But when a discussion did, haltingly, begin, it seemed that, almost without exception, the twenty-five very bright, very sensitive young people had found, when their communication was limited to the written word, that almost in spite of themselves they had shunted into personal areas and intensely emotional parts of themselves that felt too uncomfortable for oral display ... though no one was averse to my or another's reading these papers.

As the discussion progressed, some people volunteered to read sections out loud. Even from this, it became clear that when a one-to-one situation was fixed between information wanted and information granted, with the communicants checking out one another after each step, the result was a strange freedom, an obsessive honesty, a compelling and rising clarity. The general superiority of the prose style to most of their fictional attempts was duly noted.

This was certainly what I had hoped the point of the exercise would be. But I had never tried it in this way. I was surprised by the emotional force behind the point.

Another exercise we did in class.

"This morning," I said, "I want you all to look around the room — get up and walk around, if you'd like. Observe the people in the room with you, very closely. Keep looking until you notice something about one of your classmates that you've never noticed before. Now examine this thing about them, this aspect of her behavior or his appearance, until you see something about it different from the way anyone else you've ever seen exhibits this feature of appearance or behavior. Then write down what you've seen in a sentence or two."

I drank two styrofoam cups of coffee from the urn in the corner while the class milled and prowled by one another. One girl came up to me and said, "But I just don't see anything!"

"Make up something," I told her softly, "and see if anyone notices."

Twenty minutes later, most people were seated again. I suggested we bring the class to order and hear some of the examples. If there was any embarrassment here, it was of a lighter tone. Before we started, there was some humorous anticipation of the crashing triviality of what had been observed. But by the third example, the giggles had ceased.

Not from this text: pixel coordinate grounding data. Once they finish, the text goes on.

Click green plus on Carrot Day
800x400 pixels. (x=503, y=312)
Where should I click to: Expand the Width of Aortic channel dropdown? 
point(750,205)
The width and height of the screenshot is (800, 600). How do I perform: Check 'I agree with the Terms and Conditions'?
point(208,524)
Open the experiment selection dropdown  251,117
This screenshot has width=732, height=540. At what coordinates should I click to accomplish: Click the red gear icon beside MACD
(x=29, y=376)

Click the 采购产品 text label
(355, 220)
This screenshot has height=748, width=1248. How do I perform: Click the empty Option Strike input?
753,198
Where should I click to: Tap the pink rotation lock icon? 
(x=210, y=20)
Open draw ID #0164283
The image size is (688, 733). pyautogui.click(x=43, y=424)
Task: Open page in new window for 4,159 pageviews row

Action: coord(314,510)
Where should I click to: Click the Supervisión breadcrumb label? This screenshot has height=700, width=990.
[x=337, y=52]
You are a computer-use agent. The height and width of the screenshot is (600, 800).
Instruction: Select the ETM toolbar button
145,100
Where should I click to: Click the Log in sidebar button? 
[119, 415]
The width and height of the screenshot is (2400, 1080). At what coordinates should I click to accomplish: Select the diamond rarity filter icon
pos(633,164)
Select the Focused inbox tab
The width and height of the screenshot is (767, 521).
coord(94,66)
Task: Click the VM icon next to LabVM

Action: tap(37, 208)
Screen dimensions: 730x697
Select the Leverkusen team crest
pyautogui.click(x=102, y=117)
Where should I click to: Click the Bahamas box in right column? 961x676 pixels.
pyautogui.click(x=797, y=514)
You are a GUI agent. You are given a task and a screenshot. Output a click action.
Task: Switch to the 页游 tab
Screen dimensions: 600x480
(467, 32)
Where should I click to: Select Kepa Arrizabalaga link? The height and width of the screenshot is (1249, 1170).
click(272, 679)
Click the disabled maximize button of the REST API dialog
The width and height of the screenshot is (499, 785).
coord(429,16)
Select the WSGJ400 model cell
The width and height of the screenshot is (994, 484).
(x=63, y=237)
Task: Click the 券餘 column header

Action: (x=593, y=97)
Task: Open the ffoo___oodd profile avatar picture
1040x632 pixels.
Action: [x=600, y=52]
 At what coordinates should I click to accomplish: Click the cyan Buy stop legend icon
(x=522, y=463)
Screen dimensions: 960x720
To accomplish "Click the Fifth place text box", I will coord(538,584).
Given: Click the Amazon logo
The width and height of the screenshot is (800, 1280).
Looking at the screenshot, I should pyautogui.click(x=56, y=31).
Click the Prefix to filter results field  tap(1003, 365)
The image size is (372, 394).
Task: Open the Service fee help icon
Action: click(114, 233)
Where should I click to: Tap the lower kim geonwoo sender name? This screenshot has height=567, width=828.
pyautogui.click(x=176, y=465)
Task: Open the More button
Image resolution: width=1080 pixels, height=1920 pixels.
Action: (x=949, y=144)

People were leaning forward in their chairs, or looking back over their own examples with renewed attention.

If the previous exercise had discovered a lucid, working prose, this one, in example after example, pushed language to the brink of the poetic. The readings, as we went about the room, became a torrent of metaphors — how many of the unique things noted were resemblances between something present and something else! And those that were not metaphorical still had an astonishing vividness, the gesture, expression, or turn of speech caught with the stark economy of the tuned ear, the fixed eye.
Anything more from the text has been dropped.